Date of Report (Date of earliest event reported): November 16, 2006

Citi Trends, Inc.

(Exact name of registrant as specified in its charter)

Delaware

 

000-51315

 

52-2150697

(State or other jurisdiction of incorporation)

 

(Commission File Number)

 

(IRS Employer Identification No.)

 

102 Fahm Street, Savannah, Georgia                 31401   

 (Address of principal executive offices)              (Zip Code)

Registrant’s telephone number, including area code: (912) 236-1561

Former name or former address, if changed since last report: Not applicable

Check the appropriate box below if the Form 8-K filing is intended to simultaneously satisfy the filing obligation of the registrant under any of the following provisions (See General Instruction A.2 below):

o Written communications pursuant to Rule 425 under the Securities Act (17 CFR 230.425)

o Soliciting material pursuant to Rule 14a-12 under the Exchange Act (17 CFR 240.14a-12)

o Pre-commencement communications pursuant to Rule 14d-2(b) under the Exchange Act (17 CFR 240.14d-2(b))

o Pre- commencement communications pursuant to Rule 13e-4(c) under the Exchange Act (17 CFR 240.13e-4(c))

 




Item 5.02. Departure of Directors or Certain Officers; Election of Directors; Appointment of Certain Officers; Compensatory Arrangements of Certain Officers.

On November 16, 2006, Lawrence E. “Larry” Hyatt was elected by the Board of Directors of Citi Trends, Inc. (the “Company”) to serve as a Class III director with a term expiring in 2008.  Mr.
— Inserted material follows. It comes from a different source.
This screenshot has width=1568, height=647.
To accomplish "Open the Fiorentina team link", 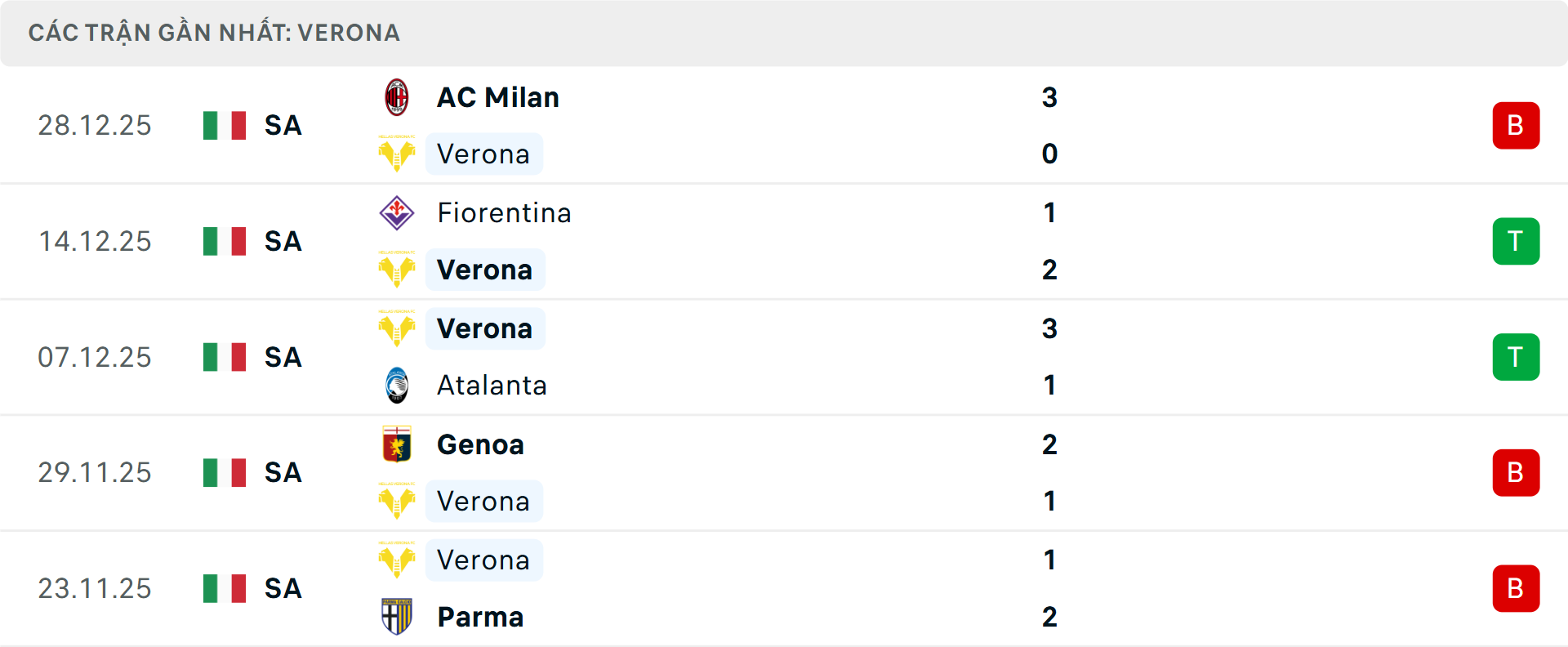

Hyatt’s appointment fills a vacancy on the Board, bringing the total number of directors to five and the independent directors to four.  Mr. Hyatt will serve on the audit, compensation and nominating and corporate governance committees of the Board.  Mr. Hyatt will receive the same compensation as the other non-management directors receive, as described in the Company’s definitive proxy statement filed with the Securities and Exchange Commission on April 24, 2006.

On November 16, 2006, the Company issued a press release announcing Mr. Hyatt’s election to the Board, which press release is attached to this report as Exhibit 99.1 and is incorporated herein by reference.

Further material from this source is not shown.